To streak the culture of choice, first take a clean culture plate and remove the lid. Working quickly, submerge a disposable, sterile loop into the desired inoculum and then immediately swab the loop over the first quadrant of the plate using a zig-zag motion. Replace the lid of the dish, discard the used inoculation loop, and then select a new sterile loop. Using the new loop, make three to four strokes crossing the original swab line radiating from the first quadrant, which should contain a relatively dense bacteria population into the second quadrant. Close the lid once more, and discard the loop. With a new loop, repeat this action again, but this time streaking from the second into the third quadrant. Then, with a new loop again, make another streak from the third into the fourth section of the plate. Finally, with a fresh loop, make one last stroke in a zig-zag pattern from the fourth quadrant towards the center of the plate. The bacterial prevalence will be lower in this area, ideally allowing individual colonies to be established from a single viable mother cell.
Replace the plate lid, and if appropriate for the bacterial species, seal the plate with para film to prevent airflow. Turn the culture plate upside down to prevent condensation drips, and then place at a suitable temperature for growth.
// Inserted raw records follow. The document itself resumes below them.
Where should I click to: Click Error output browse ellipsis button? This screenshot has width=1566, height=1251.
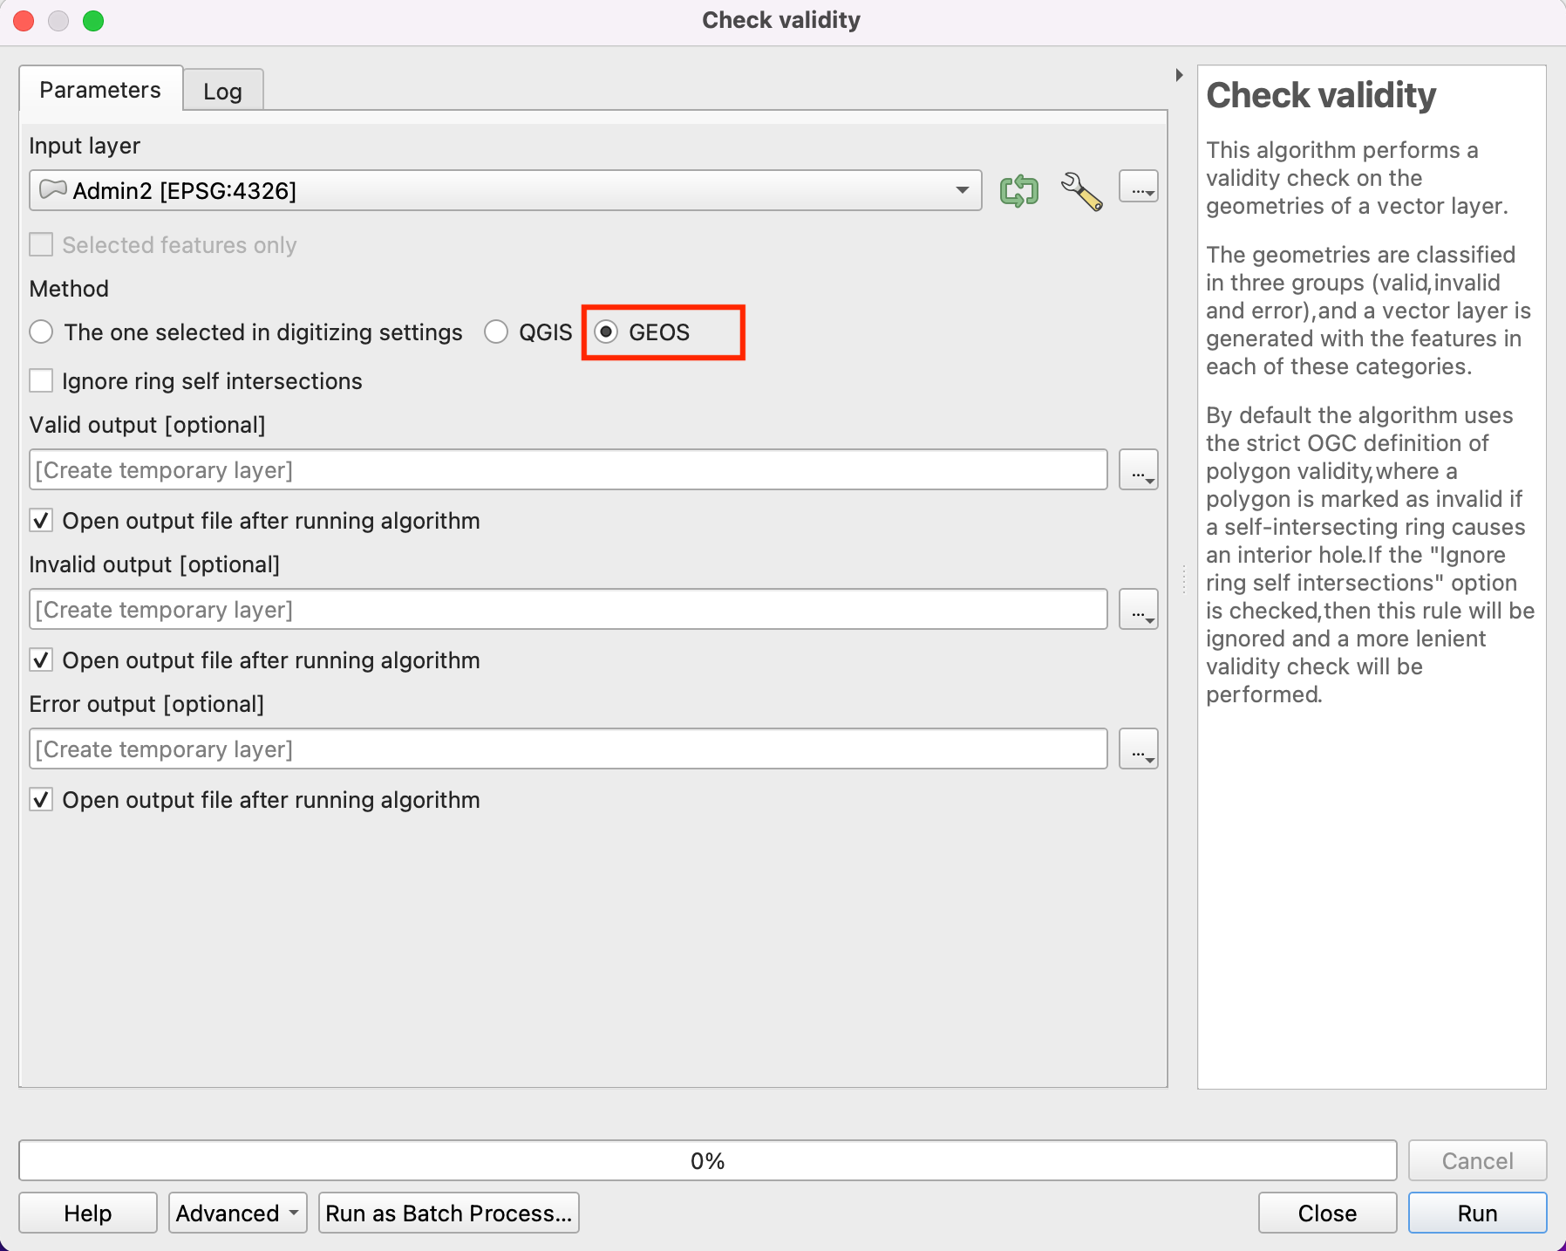point(1138,749)
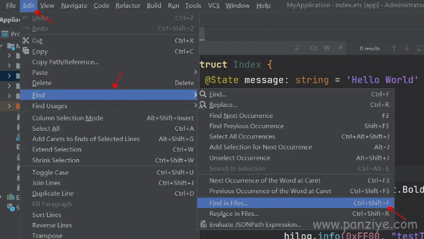Go to next search result arrow
Viewport: 424px width, 239px height.
click(407, 48)
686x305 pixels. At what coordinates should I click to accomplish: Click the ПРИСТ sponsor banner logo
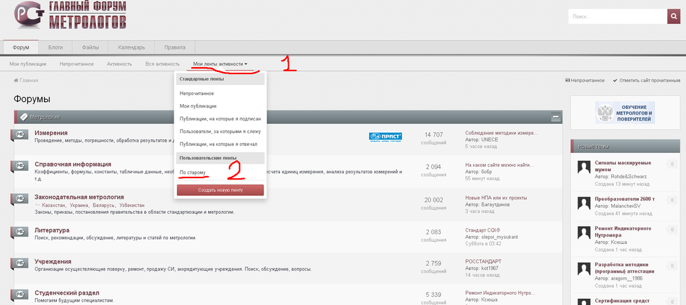click(385, 136)
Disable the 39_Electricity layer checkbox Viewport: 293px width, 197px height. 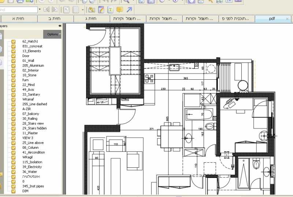[x=13, y=167]
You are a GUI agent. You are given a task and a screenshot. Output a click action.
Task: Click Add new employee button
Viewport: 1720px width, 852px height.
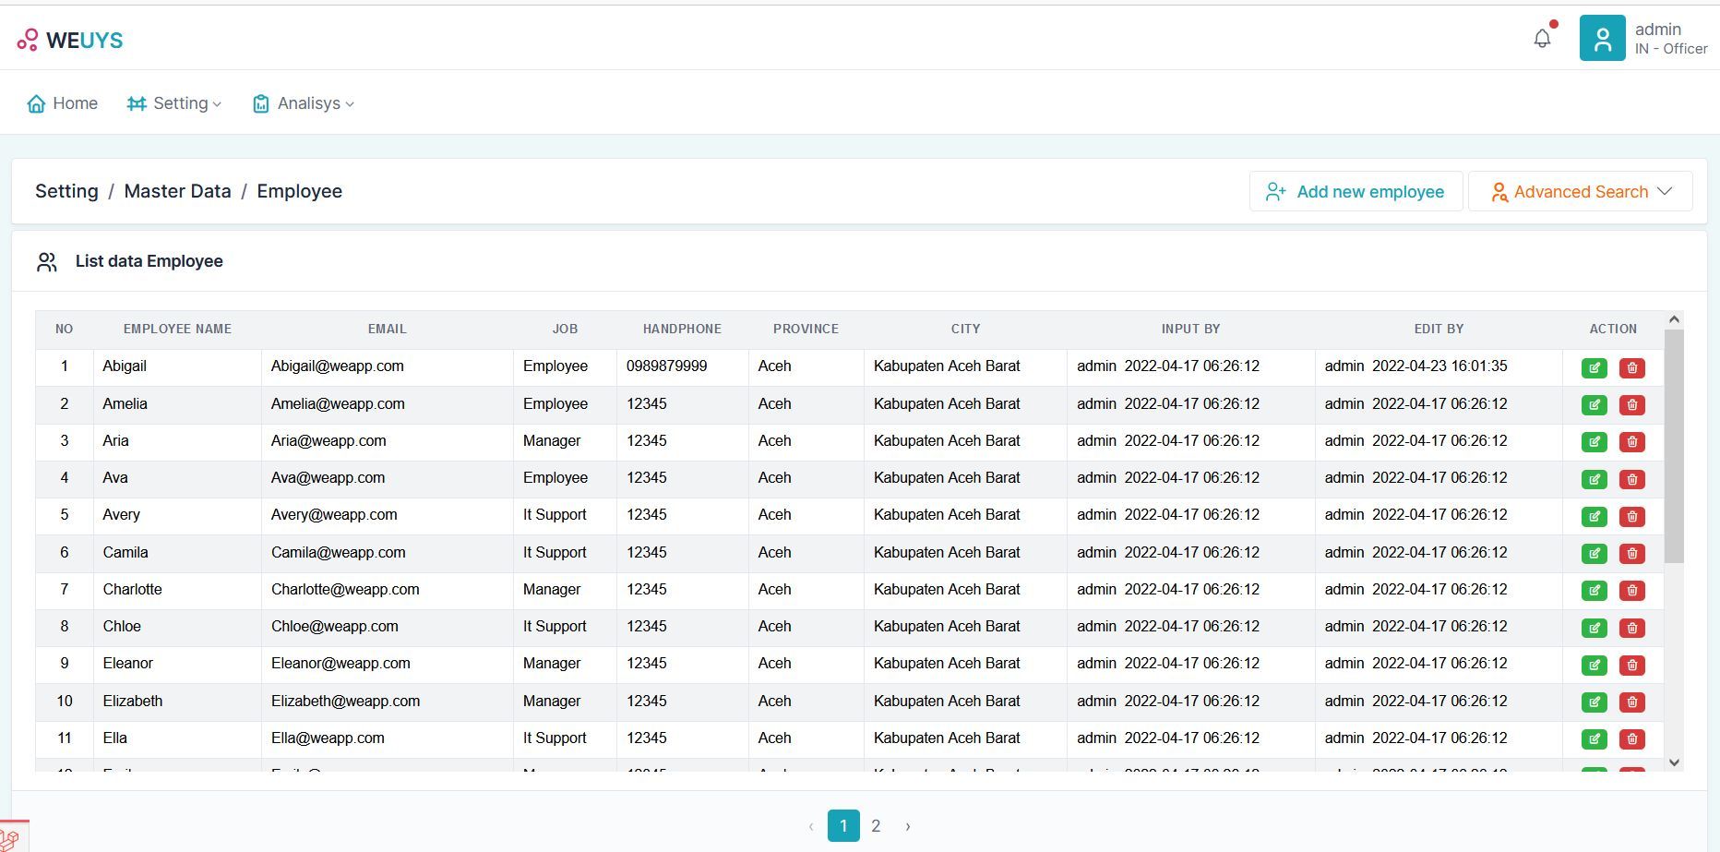point(1356,191)
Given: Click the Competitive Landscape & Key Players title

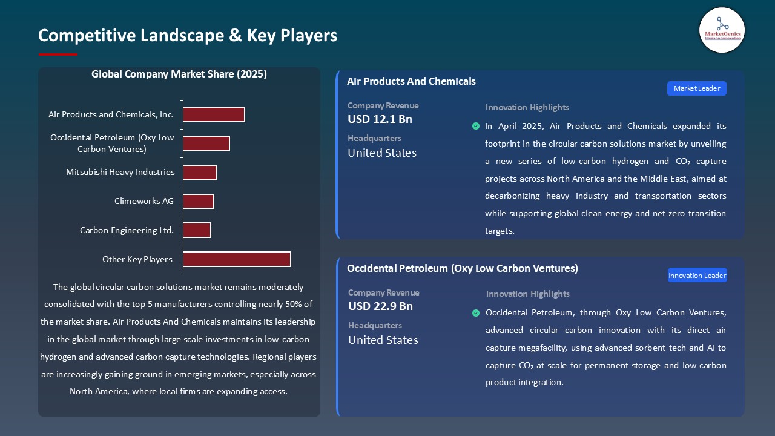Looking at the screenshot, I should [188, 36].
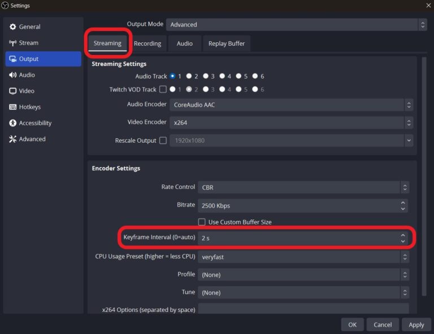Select the Advanced tools icon

[13, 139]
Here, an incubator is set to 37 degrees Celsius. Allow the plate to incubate until bacterial colonies are visible. To generate a clonal bacterial population, select one discrete colony from this plate. Now, with the sterile loop, touch the target colony, and as before, make a streak in the first quadrant of a new plate. Continue to alternately sterilize the loop and streak the remaining quadrants of the plate as previously demonstrated, ending with the zig-zag to the center. Close the plate, and place it to incubate until discrete colonies form. Once these colonies are grown, they will typically represent pure clonal strains.
The initial streak plate may contain colonies originating from cells from different bacterial species or cells with different genetic makeup, depending upon the sample purity. Through subsequent isolation of a single colony, where all units are derived from a common mother cell, the second streaking procedure generates a relatively clonal bacterial population, suitable for further characterization or inoculation into broth.